#### Assigned task:
Please restate each entry word for word.

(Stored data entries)
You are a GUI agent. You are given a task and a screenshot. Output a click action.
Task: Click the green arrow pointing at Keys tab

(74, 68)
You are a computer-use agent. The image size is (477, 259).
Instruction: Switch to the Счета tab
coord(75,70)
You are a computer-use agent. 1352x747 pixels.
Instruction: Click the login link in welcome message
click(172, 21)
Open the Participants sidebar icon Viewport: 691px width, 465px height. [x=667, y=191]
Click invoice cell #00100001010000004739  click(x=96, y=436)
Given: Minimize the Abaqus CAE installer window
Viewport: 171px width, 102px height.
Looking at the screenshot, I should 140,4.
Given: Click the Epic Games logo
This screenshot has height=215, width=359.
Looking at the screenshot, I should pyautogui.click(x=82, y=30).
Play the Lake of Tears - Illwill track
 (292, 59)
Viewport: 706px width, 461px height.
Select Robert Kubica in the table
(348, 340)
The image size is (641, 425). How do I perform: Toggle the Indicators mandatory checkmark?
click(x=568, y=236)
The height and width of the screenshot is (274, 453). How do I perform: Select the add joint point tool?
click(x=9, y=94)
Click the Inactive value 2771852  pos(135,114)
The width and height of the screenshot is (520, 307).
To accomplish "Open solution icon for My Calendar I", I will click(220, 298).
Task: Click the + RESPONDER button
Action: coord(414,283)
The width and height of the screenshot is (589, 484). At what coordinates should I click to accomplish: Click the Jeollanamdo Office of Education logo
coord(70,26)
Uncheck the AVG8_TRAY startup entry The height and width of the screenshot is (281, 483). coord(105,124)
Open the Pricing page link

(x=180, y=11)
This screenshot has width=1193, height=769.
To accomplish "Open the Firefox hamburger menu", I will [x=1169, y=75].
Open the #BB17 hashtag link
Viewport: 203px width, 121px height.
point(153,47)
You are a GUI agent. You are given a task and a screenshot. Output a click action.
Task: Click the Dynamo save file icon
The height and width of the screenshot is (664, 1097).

#### Output of the task:
You are a GUI agent. You are given a task and a screenshot. Output a click action.
Task: Click the green arrow pointing at Keys tab

(74, 68)
You are a computer-use agent. The image size is (477, 259).
Instruction: Switch to the Счета tab
coord(75,70)
You are a computer-use agent. 1352x747 pixels.
Instruction: Click the login link in welcome message
click(172, 21)
Open the Participants sidebar icon Viewport: 691px width, 465px height. [x=667, y=191]
Click invoice cell #00100001010000004739  click(x=96, y=436)
Given: Minimize the Abaqus CAE installer window
Viewport: 171px width, 102px height.
Looking at the screenshot, I should 140,4.
Given: Click the Epic Games logo
This screenshot has height=215, width=359.
Looking at the screenshot, I should pyautogui.click(x=82, y=30).
Play the Lake of Tears - Illwill track
 (292, 59)
Viewport: 706px width, 461px height.
Select Robert Kubica in the table
(348, 340)
The image size is (641, 425). How do I perform: Toggle the Indicators mandatory checkmark?
click(x=568, y=236)
The height and width of the screenshot is (274, 453). How do I perform: Select the add joint point tool?
click(x=9, y=94)
Click the Inactive value 2771852  pos(135,114)
The width and height of the screenshot is (520, 307).
To accomplish "Open solution icon for My Calendar I", I will click(220, 298).
Task: Click the + RESPONDER button
Action: coord(414,283)
The width and height of the screenshot is (589, 484). At what coordinates should I click to accomplish: Click the Jeollanamdo Office of Education logo
coord(70,26)
Uncheck the AVG8_TRAY startup entry The height and width of the screenshot is (281, 483). coord(105,124)
Open the Pricing page link

(x=180, y=11)
This screenshot has width=1193, height=769.
To accomplish "Open the Firefox hamburger menu", I will [x=1169, y=75].
Open the #BB17 hashtag link
Viewport: 203px width, 121px height.
point(153,47)
You are a GUI agent. You are given a task and a screenshot. Output a click action.
Task: Click the Dynamo save file icon
The height and width of the screenshot is (664, 1097).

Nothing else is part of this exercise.